- PROBLEM REQUIREMENTS
Filter the records below and copy every line containing the word "computer".
*** EXTRACTED ENTRIES ***
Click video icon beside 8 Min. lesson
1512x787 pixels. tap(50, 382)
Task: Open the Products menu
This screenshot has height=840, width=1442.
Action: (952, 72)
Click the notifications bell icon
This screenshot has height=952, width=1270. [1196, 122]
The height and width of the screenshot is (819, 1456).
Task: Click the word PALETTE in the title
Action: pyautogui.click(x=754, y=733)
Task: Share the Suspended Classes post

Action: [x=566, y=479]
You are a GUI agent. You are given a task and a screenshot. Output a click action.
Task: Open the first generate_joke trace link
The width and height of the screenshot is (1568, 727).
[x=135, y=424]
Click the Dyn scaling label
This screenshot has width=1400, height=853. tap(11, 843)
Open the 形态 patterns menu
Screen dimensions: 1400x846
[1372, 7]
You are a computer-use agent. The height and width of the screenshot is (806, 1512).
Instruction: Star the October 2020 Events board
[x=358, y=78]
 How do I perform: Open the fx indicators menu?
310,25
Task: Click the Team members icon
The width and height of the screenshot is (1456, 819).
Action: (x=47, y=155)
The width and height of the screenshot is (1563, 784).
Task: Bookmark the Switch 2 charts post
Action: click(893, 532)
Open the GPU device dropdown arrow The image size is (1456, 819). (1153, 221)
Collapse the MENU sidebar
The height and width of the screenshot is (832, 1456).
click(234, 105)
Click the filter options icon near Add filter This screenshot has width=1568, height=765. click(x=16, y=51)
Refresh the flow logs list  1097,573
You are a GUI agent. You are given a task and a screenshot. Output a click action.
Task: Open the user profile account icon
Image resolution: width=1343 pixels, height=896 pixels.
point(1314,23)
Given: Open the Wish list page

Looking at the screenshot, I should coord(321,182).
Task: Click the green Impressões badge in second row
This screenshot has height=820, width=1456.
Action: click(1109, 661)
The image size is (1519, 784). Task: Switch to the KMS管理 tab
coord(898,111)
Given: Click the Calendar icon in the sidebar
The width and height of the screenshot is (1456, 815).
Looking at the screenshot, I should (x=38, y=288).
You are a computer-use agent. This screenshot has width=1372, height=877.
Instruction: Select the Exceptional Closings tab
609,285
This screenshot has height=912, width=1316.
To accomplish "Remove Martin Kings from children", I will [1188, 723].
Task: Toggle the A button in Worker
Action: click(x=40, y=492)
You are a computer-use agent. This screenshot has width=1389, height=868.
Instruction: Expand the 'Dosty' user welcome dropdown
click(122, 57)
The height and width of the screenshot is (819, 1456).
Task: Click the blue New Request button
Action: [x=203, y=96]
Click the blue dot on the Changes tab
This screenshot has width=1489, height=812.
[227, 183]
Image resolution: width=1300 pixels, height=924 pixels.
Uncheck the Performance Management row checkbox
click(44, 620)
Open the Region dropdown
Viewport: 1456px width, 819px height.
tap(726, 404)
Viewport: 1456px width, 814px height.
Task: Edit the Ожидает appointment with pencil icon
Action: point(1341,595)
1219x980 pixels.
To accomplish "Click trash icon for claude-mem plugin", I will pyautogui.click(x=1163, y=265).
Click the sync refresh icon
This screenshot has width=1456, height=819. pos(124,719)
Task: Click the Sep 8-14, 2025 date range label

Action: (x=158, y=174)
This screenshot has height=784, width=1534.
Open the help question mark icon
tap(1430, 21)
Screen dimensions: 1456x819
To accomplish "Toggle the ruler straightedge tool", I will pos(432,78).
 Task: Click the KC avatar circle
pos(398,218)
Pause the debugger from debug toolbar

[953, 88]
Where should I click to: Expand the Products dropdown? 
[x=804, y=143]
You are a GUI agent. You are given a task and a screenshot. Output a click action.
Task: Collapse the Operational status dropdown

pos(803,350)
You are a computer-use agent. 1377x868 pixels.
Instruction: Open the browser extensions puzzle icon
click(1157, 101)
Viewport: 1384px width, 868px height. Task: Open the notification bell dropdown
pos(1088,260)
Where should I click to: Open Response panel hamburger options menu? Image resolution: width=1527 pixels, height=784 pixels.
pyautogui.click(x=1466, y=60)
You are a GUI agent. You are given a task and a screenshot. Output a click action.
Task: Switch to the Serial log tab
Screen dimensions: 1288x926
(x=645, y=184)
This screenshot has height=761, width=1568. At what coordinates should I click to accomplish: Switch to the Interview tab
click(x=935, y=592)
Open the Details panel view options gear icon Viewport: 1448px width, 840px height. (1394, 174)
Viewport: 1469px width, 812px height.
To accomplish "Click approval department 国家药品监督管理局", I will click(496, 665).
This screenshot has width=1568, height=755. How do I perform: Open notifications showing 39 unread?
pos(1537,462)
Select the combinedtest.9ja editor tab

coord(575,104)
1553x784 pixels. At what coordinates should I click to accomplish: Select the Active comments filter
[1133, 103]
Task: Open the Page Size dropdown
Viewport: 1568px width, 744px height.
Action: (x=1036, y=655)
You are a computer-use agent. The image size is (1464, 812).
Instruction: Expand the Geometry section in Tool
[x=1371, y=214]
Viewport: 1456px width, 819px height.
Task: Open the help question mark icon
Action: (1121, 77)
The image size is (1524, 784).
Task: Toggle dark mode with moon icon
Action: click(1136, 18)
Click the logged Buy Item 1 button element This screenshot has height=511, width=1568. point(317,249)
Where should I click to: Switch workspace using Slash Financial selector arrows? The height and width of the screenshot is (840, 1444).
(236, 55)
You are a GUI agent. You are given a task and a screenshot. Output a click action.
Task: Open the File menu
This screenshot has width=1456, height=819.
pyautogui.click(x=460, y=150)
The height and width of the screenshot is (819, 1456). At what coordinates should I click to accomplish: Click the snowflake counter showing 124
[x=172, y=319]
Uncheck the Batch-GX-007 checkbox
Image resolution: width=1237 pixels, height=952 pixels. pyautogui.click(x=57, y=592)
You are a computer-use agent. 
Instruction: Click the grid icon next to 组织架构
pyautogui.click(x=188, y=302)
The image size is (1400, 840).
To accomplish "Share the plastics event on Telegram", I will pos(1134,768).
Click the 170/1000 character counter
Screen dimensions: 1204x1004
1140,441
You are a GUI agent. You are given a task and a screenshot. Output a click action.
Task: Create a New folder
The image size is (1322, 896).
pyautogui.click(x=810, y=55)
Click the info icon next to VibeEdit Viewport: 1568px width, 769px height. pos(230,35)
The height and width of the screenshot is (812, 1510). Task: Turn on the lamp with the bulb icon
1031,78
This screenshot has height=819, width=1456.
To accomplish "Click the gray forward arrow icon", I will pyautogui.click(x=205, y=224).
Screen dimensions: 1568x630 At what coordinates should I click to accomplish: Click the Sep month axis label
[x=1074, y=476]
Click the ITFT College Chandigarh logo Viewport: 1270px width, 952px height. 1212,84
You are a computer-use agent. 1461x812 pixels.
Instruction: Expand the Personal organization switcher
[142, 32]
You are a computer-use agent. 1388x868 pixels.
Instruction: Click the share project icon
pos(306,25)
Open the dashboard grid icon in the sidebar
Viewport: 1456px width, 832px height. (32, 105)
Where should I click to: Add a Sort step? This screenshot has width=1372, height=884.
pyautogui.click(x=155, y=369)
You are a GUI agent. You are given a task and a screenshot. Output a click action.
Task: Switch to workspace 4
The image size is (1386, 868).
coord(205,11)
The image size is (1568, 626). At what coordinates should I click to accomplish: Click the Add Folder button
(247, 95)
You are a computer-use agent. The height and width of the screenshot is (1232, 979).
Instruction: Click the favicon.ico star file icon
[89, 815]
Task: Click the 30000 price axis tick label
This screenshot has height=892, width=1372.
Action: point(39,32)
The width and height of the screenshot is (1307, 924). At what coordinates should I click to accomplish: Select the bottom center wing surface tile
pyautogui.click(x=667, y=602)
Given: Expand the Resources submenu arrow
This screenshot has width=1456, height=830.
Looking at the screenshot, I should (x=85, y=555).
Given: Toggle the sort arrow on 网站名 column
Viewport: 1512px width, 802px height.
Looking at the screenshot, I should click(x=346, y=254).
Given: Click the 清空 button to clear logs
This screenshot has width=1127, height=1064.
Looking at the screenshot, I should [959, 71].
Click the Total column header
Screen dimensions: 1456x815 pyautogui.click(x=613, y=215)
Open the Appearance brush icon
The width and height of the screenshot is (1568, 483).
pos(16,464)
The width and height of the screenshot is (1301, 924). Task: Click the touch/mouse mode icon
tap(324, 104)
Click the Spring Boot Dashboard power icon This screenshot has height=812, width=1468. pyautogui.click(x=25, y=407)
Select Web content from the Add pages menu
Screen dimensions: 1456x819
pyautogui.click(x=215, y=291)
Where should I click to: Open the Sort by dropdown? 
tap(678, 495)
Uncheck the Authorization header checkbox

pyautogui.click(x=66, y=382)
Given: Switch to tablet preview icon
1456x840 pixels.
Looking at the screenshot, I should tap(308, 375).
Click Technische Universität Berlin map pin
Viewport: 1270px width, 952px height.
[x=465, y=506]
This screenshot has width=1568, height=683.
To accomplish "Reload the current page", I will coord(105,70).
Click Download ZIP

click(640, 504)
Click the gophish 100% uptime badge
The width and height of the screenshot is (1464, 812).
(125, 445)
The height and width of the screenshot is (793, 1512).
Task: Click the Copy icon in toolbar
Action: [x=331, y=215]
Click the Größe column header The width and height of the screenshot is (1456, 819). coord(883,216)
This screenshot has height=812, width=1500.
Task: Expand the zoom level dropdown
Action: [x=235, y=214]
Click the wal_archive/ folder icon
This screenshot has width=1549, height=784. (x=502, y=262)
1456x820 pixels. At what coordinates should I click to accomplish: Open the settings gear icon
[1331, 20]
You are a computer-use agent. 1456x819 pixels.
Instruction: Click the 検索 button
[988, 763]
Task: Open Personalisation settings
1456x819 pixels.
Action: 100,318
*** End of EXTRACTED ENTRIES ***
- EXERCISE RESPONSE
You are a computer-use agent. The height and width of the screenshot is (806, 1512).
You are a computer-use agent. This screenshot has width=1372, height=877.
You are a computer-use agent. This screenshot has width=1389, height=868.
You are a computer-use agent. 1377x868 pixels.
You are a computer-use agent. The image size is (1464, 812).
You are a computer-use agent. 
You are a computer-use agent. 1461x812 pixels.
You are a computer-use agent. 1388x868 pixels.
You are a computer-use agent. The height and width of the screenshot is (1232, 979).
You are a computer-use agent. 1456x819 pixels.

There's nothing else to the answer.